CN112182396A

CN112182396A - Information pushing method based on user behaviors

Info

Publication number: CN112182396A
Application number: CN202011084095.1A
Authority: CN
Inventors: 罗列异; 黄吉琦; 任益斌; 张轲; 程韶曦; 金松; 张帆; 王迪先
Original assignee: Zhejiang Xinlan Network Media Co ltd
Current assignee: Zhejiang Xinlan Network Media Co ltd
Priority date: 2020-10-12
Filing date: 2020-10-12
Publication date: 2021-01-05

Abstract

The invention discloses an information pushing method based on user behaviors, which comprises the following steps: classifying the text data through an LDA text clustering model; analyzing all text data belonging to the same category to obtain a character label of each category; marking the picture data and the video data through a standard celebrity picture library; receiving user behavior data sent by a user side; calculating and analyzing the user behavior data to obtain a user behavior calculation result and storing the user behavior calculation result in user configuration information of the user; calculating the favorite result of the user according to the updated calculation results of all user behaviors; and recommending targeted content to the user according to the preference result. According to the information pushing method based on the user behaviors, the text data are classified through the LDA text clustering model, and then all the text data belonging to the same category are analyzed to obtain the character label of each category, so that a news information provider can accurately identify the preference of a user.

Description

Information pushing method based on user behaviors

Technical Field

The invention relates to an information pushing method based on user behaviors.

Background

With the development of internet technology, more and more people prefer to obtain information from the network, and various news information type APPs emerge endlessly. In order to improve user experience, a plurality of news information APP acquire operation behaviors of a user and judge the preference of the user, so that contents which the user may like are recommended to the user in a targeted mode.

And when the news data in the news information APP are stored in a warehouse, the operation of classification labels is required. Especially when processing text data, classification is generally performed by an LDA text clustering model. Under the condition of unsupervised learning, the LDA text clustering model is divided into self-defined category quantities from mass text data, and the problem that training cannot be performed due to the fact that the data quantity is too large and labeling cannot be conducted is solved. However, the categories separated by the LDA text clustering model cannot be labeled with typical chinese meanings, and the information provider cannot identify the content of text data in each category.

Disclosure of Invention

The invention provides an information pushing method based on user behaviors, which adopts the following technical scheme:

an information pushing method based on user behaviors comprises the following steps:

acquiring a plurality of unmarked news data, wherein the news data comprises text data, picture data and video data;

cleaning news data;

classifying the text data through an LDA text clustering model;

analyzing all classified text data belonging to the same category to obtain a character label of each category;

matching the picture data through a labeled standard celebrity picture library to label the picture data;

extracting frames from the video data, and matching the extracted frame pictures of the video data through a labeled standard celebrity picture library to label the video data;

storing the classified and labeled news data into a system for a user to browse, and receiving user behavior data sent by a user side;

calculating and analyzing the user behavior data to obtain a user behavior calculation result, and storing the user behavior calculation result into user configuration information of the user, wherein all the user behavior calculation results of the user are stored in the user configuration information;

and calculating the favorite result of the user according to the updated calculation results of all the user behaviors, and recommending targeted content to the user according to the favorite result.

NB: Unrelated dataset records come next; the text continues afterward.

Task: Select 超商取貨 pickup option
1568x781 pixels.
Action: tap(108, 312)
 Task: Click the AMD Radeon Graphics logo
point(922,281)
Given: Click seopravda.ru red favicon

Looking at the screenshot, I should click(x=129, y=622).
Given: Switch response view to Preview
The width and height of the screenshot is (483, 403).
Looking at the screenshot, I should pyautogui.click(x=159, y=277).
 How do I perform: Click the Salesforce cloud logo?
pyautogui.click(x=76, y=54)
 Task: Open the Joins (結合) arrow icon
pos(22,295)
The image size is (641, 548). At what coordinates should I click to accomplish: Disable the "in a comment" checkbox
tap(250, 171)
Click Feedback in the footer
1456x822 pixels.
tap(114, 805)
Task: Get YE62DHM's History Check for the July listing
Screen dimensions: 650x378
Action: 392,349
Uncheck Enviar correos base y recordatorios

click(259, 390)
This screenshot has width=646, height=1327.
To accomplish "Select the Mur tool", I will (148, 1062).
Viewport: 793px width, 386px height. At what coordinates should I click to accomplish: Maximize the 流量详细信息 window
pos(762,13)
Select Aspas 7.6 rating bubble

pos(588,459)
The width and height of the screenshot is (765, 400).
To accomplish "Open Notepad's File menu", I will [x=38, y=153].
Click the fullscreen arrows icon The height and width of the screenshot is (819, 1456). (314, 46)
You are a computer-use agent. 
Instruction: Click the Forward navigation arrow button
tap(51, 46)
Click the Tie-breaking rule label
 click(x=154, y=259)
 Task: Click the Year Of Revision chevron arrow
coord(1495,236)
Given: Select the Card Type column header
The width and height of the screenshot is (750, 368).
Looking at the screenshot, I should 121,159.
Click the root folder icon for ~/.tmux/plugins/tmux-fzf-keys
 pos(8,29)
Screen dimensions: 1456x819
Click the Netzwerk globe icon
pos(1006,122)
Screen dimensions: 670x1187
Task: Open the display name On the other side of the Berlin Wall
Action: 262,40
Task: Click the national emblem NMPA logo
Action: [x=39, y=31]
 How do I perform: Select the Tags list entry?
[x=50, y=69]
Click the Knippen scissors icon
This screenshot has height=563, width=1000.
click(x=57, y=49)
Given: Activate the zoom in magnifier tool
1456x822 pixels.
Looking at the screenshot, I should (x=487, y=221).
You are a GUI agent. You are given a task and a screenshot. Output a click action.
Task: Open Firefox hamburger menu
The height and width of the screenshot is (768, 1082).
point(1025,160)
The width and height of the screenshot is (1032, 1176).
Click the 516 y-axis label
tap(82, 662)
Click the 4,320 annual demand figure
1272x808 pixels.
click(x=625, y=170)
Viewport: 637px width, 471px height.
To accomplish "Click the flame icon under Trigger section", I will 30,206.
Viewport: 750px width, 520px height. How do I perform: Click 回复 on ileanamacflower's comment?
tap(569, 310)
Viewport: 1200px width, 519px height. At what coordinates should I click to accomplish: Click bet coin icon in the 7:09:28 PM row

Furthermore, an effective calculation period is set, the preference result is updated in the period at regular time, and all the user behavior calculation results in the effective calculation period are recalculated to obtain a new preference result.

Furthermore, the calculation results of the user behaviors are divided into a plurality of statistical categories, and different effective calculation periods are set for the calculation results of different statistical categories.

Further, when the preference result is calculated, different calculation weights are set according to the sequence of the generation time of the user behavior result.

Further, when calculating the preference result of the user, the closer the generation time of the user behavior result is to the current time, the larger the corresponding calculation weight is.

Further, if the text data is currently browsed by the user, the category of the text data currently browsed by the user is obtained, and a plurality of text data are selected from other text data of the category and pushed to the user.

Further, a specific method for selecting a plurality of text data from other text data of the category and pushing the selected text data to the user is as follows:

acquiring other text data under the category from the system;

sequencing the acquired text data according to the heat;

and pushing a plurality of text data ranked at the top to the user.

acquiring other text data under the category from the system;

ordering the acquired text data according to the heat degree to obtain a first order;

sequencing the acquired text data according to the release time to obtain a second sequence;

setting a calculation weight value for the text data in the first sequence according to a first rule;

setting a calculation weight value for the text data in the second sequence according to a second rule;

calculating the comprehensive weight of each text data;

reordering according to the comprehensive weight of each text data under the category to obtain a third ordering;

and pushing a plurality of text data ranked at the top in the third ranking to the user.

Further, text data is classified through an LDA text clustering model, and the classification quantity is set according to needs.

Further, the number of classifications is set according to the total amount of text data.

The information pushing method based on the user behaviors has the advantages that after text data are classified through the LDA text clustering model, all the classified text data belonging to the same category are analyzed to obtain the character label of each category, and a news information provider can accurately identify the preference of a user.

Drawings

Fig. 1 is a schematic diagram of an information pushing method based on user behavior according to the present invention.

Detailed Description

The invention is described in detail below with reference to the figures and the embodiments.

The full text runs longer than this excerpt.